The results are interesting:

[1] "\\geq 50\\%$, arm=Experimental" "\\geq 50\\%$, arm=Standard    "
[3] "< 50\\%$, arm=Experimental"     "< 50\\%$, arm=Standard    "    

We see two things:

  1. the "marker=" part is missing, as well as the beginning of the level name up-to the first dollar.

This is what makes me believe the dollars are the cause of the problem. But what is more worrisome, and the reason I consider this a real bug is

  1. the order of the levels of the other variable, arm is switched.

This is very weird and causes the error in the plot. I guess it is related to this issue that under "normal" circumstances was resolved some time ago: #74

Workaround, or: what code did I use to create the 'expected-behavior'-plot

We can just make sure that there are no dollars that can cause trouble before using ggsurvplot:

fakedata$markerclean <- factor(fakedata$marker, levels = levels(fakedata$marker), labels = c("low", "high"))
table(fakedata[, c("marker", "markerclean")])

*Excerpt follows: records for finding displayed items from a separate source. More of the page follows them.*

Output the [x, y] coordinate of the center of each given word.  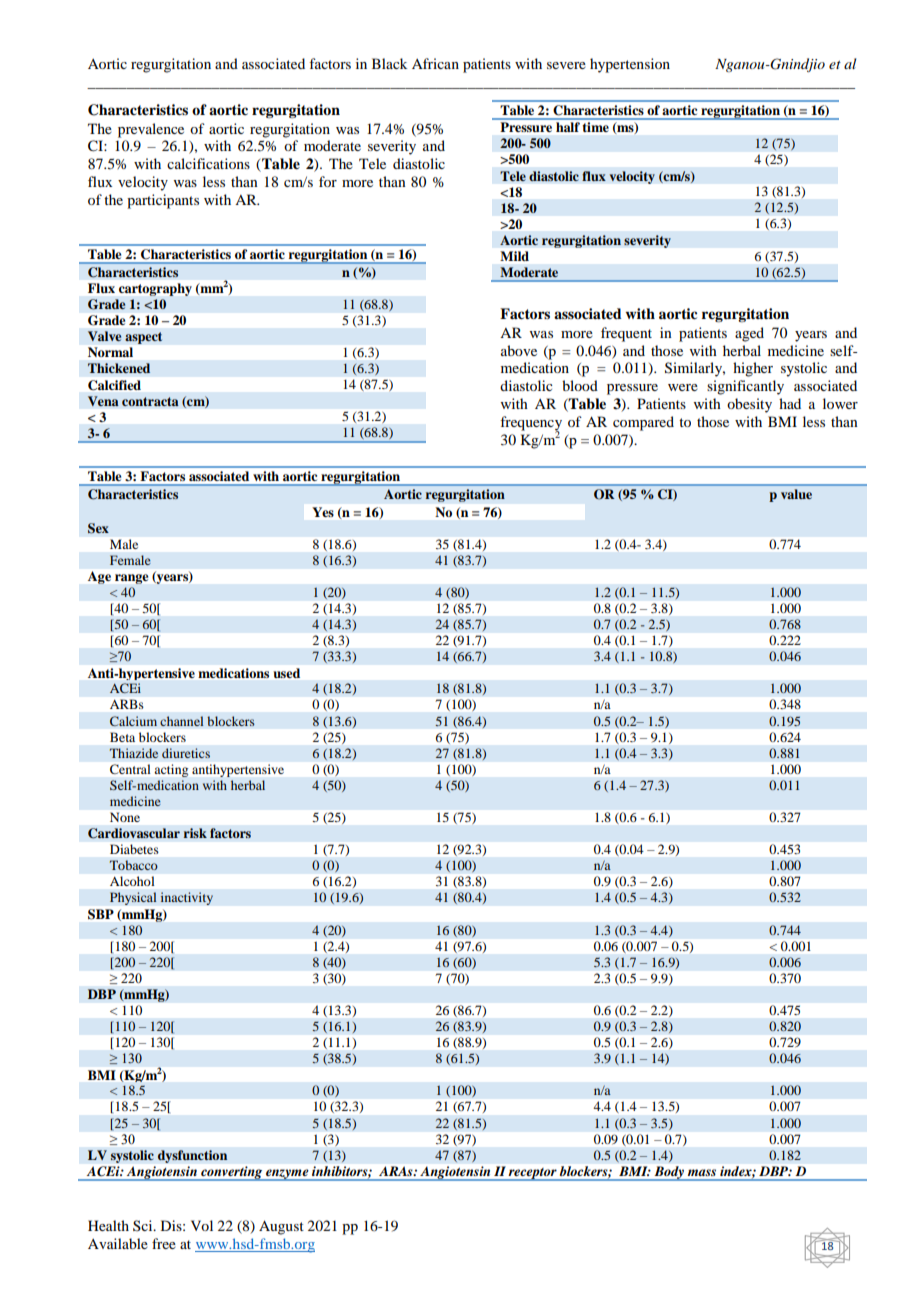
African [435, 63]
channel [182, 721]
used [287, 673]
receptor [533, 1174]
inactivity [186, 898]
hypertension [630, 65]
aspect [143, 338]
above [519, 350]
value [796, 494]
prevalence [151, 130]
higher [753, 369]
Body [669, 1173]
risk [195, 833]
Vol [202, 1225]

fit2 <- survfit(Surv(time, event) ~ markerclean + arm, data = fakedata)

correctplot <- ggsurvplot(fit2, data = fakedata, legend.labs = c("Marker < 50%, Standard arm", "Marker < 50% Experimental arm", "Marker \u2265 50%, Standard arm", "Marker \u2265 50%, Experimental arm"))

However, doing this requires that I would know on forehand that dollars are a problem. It would be safer if this bug is somehow fixed, or if ggsurvplot issues a warning if it encounters dollars or other forbidden characters.